Note that JOIN ON and WHERE are similar. All three of the following queries produce the same correct result

SELECT *
FROM facebook
JOIN linkedin
ON facebook.name = linkedin.name;

SELECT *
FROM facebook
JOIN linkedin
WHERE facebook.name = linkedin.name;

SELECT *
FROM facebook, linkedin
WHERE facebook.name = linkedin.name;

LeetCode 512

Game Play Analysis II (Easy) [link]

Using WHERE...IN.

SELECT player_id, device_id
FROM Activity
WHERE (player_id, event_date) IN(
    SELECT player_id, MIN(event_date) AS event_date
    FROM Activity
    GROUP BY player_id
);
# Code below is not correct! We have to include what is used to GROUP BY

# SELECT player_id, device_id
# FROM Activity
# WHERE event_date IN(
#     SELECT MIN(event_date) AS event_date
#     FROM Activity
#     GROUP BY player_id
# );

Using window function

SELECT t.player_id, t.device_id
FROM (
    SELECT *,
        DENSE_RANK() OVER(PARTITION BY player_id ORDER BY event_date) AS rnk
    FROM Activity
) AS t
WHERE rnk = 1;

LeetCode 579

Find Cumulative Salary of an Employee (Hard) [link]

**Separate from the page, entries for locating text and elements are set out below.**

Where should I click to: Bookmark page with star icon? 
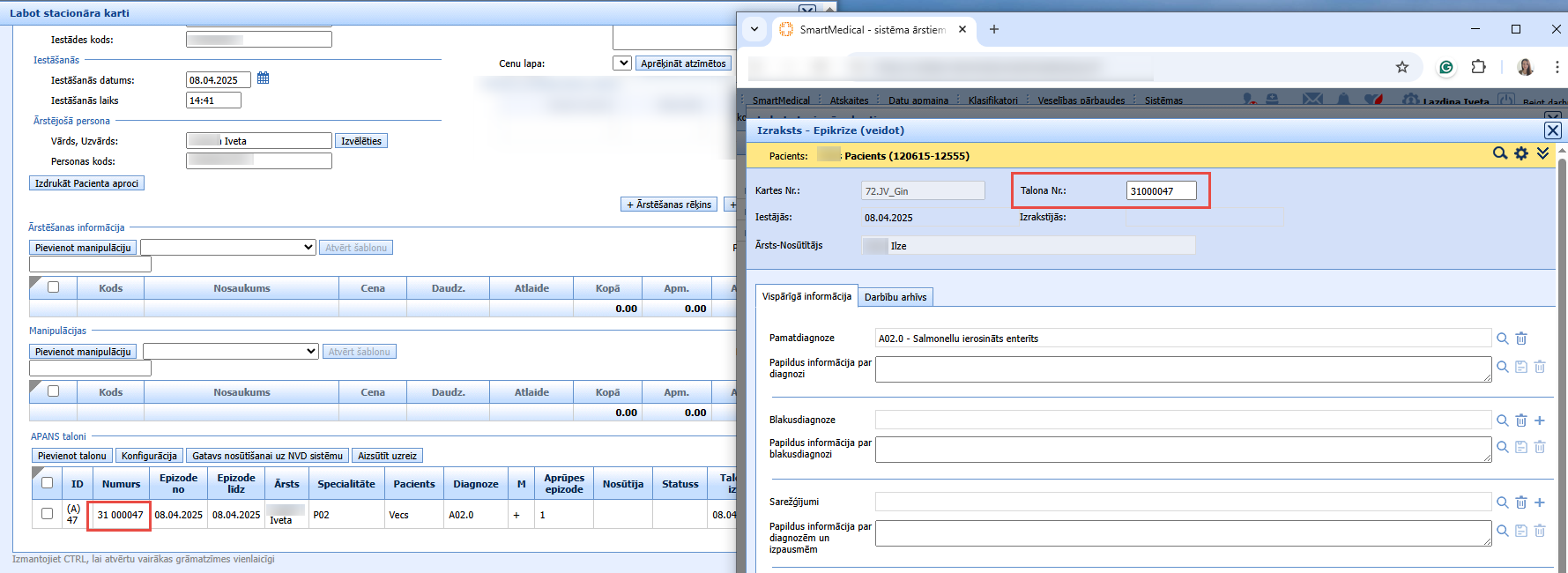coord(1402,67)
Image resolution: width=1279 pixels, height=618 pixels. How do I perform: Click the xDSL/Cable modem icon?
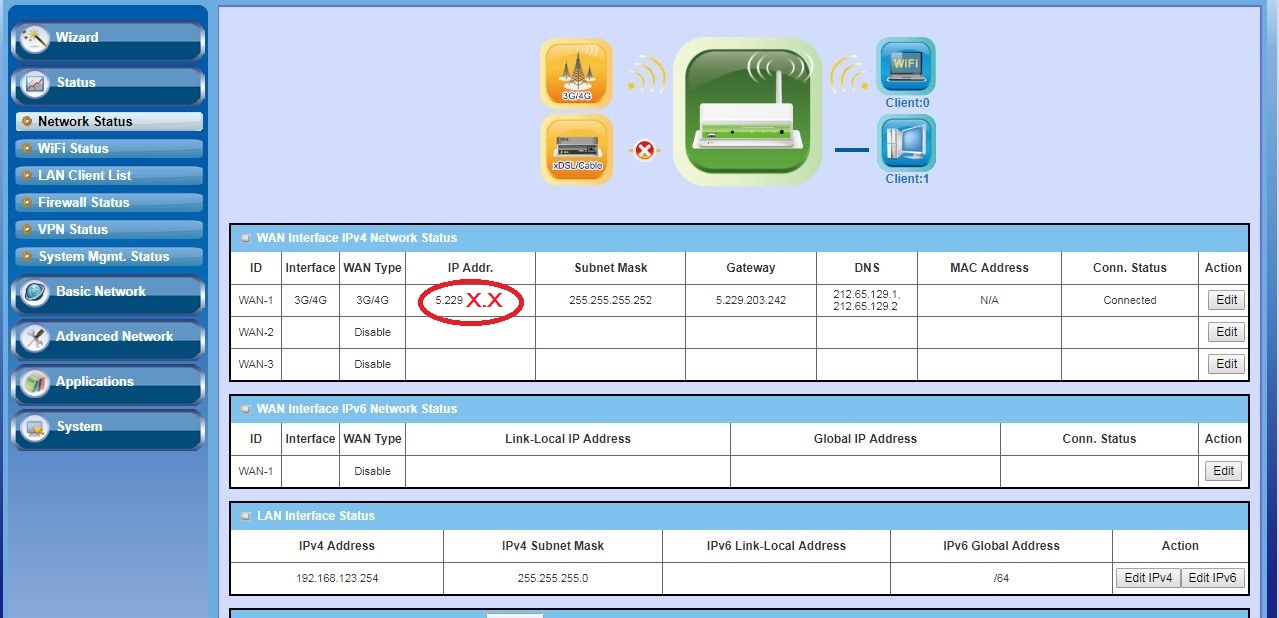tap(576, 150)
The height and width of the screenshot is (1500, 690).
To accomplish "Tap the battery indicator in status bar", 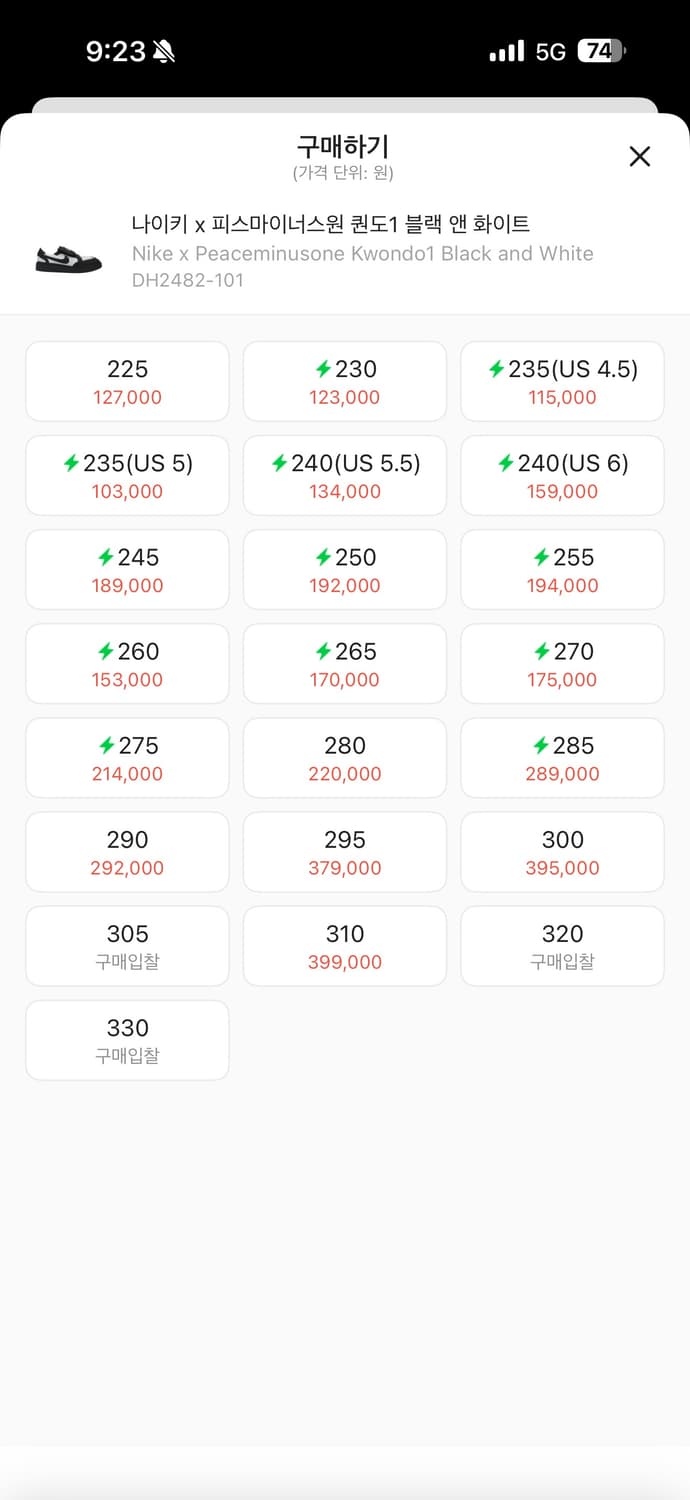I will [x=601, y=51].
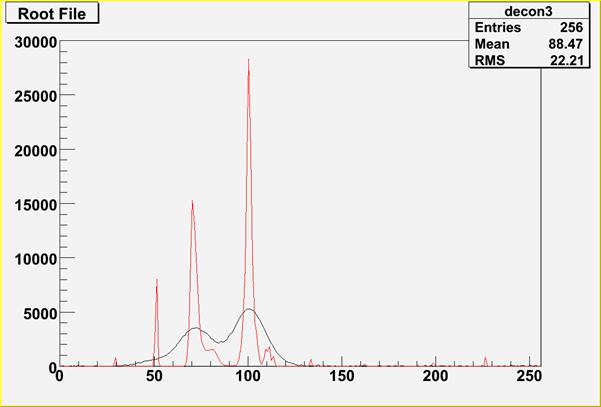This screenshot has width=601, height=407.
Task: Click the 5000 y-axis label
Action: click(34, 312)
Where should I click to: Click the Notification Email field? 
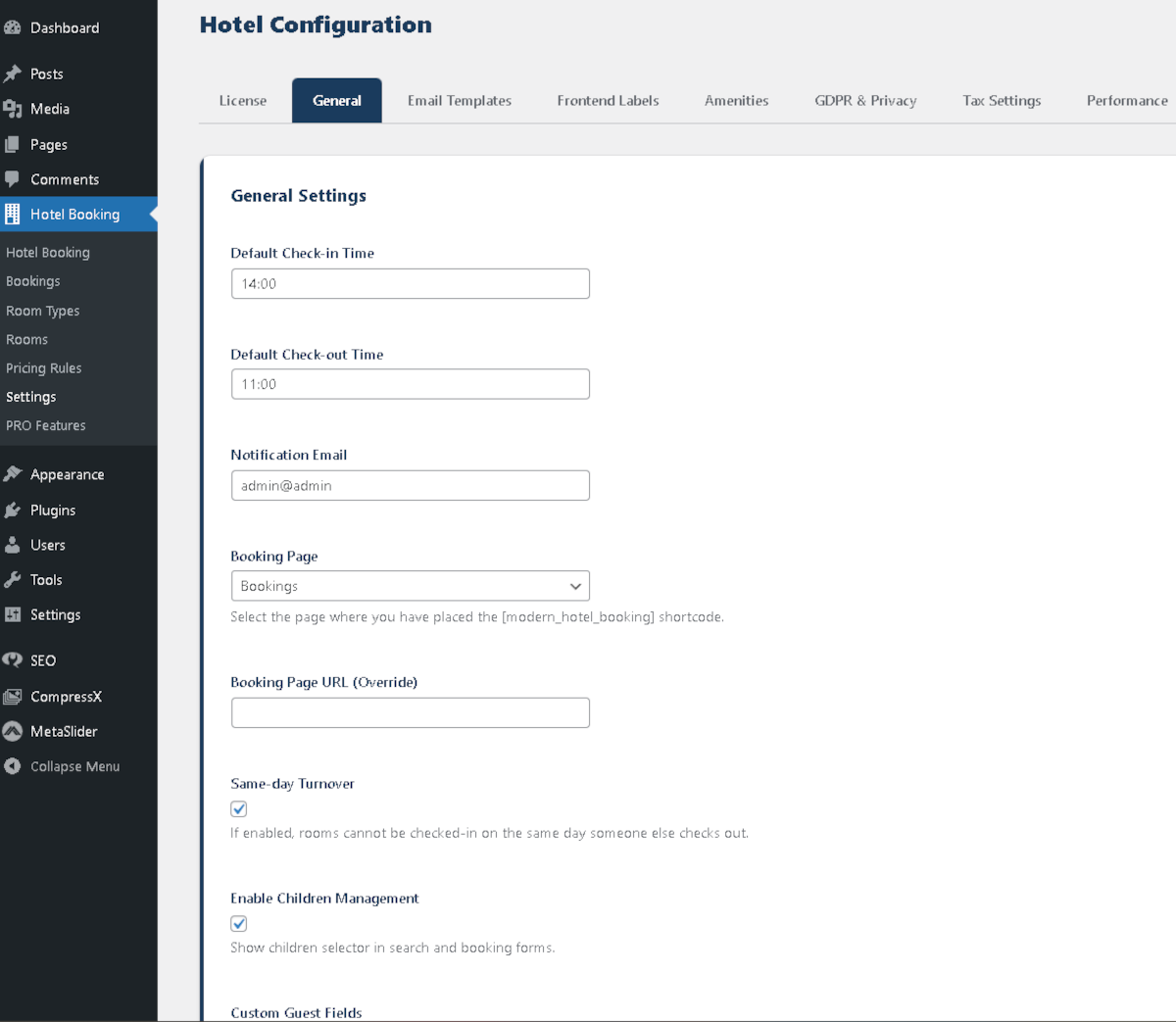[410, 484]
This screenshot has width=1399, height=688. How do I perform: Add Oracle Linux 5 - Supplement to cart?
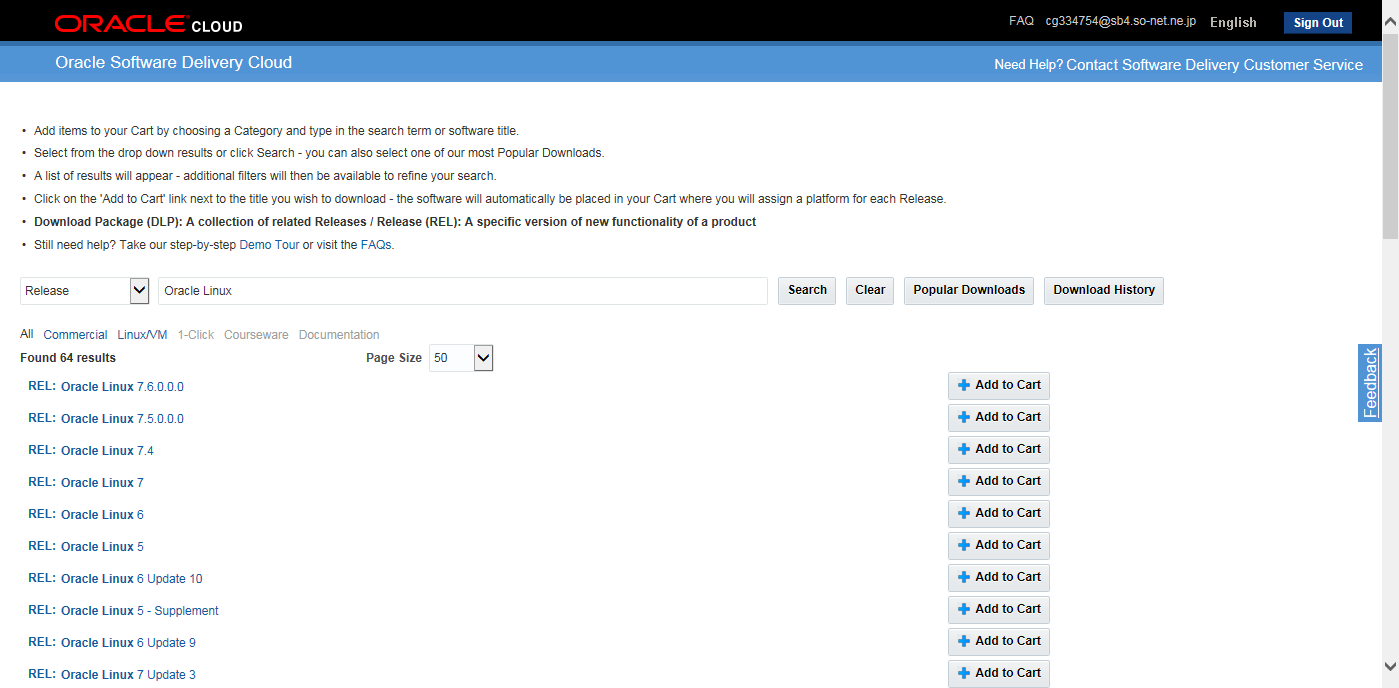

SELECT temp2.Id, temp2.Month, (
    SELECT SUM(e2.Salary) FROM Employee e2
        WHERE e2.Id = temp2.Id AND e2.Month BETWEEN temp2.Month - 2 AND temp2.Month
        ORDER BY e2.Month DESC 
        LIMIT 3
) AS Salary 
FROM (
    SELECT e1.Id, e1.Month, e1.Salary
    FROM Employee e1, (
        SELECT e.Id, MAX(e.Month) AS Month
        FROM Employee e
        GROUP BY e.Id
    ) temp1
    WHERE e1.Id = temp1.Id AND e1.Month < temp1.Month
    ORDER BY e1.Id ASC, e1.Month DESC
) temp2;

This is how to exclude the most recent month

SELECT e1.Id, e1.Month, e1.Salary
FROM Employee e1, (
    SELECT e.Id, MAX(e.Month) AS Month
    FROM Employee e
    GROUP BY e.Id
) temp1
WHERE e1.Id = temp1.Id AND e1.Month < temp1.Month
ORDER BY e1.Id ASC, e1.Month DESC;

Using window function rank() and RANGE 2 PRECEDING (faster).

SELECT id, month, Salary
FROM(
    SELECT id, month,
        SUM(salary) OVER(PARTITION BY id ORDER BY month RANGE 2 PRECEDING) AS Salary,
        rank() OVER(PARTITION BY id ORDER BY month DESC) AS rnk
    FROM Employee
) t
WHERE rnk > 1
ORDER BY id, month DESC;

LeetCode 613

Short Distance in a Line (Easy) [link]

SELECT MIN(t.diff) AS shortest
FROM(
    SELECT ABS(p2.x - p1.x) AS diff
    FROM Point p1
    JOIN Point p2
    ON p1.x != p2.x
) AS t;
SELECT MIN(t.diff) AS shortest
FROM (
    SELECT ABS(p1.x - p2.x) AS diff
    FROM Point p1, Point p2
    WHERE p1.x != p2.x
) t

LeetCode 612

Shortest Distance in a Plane (Medium) [link]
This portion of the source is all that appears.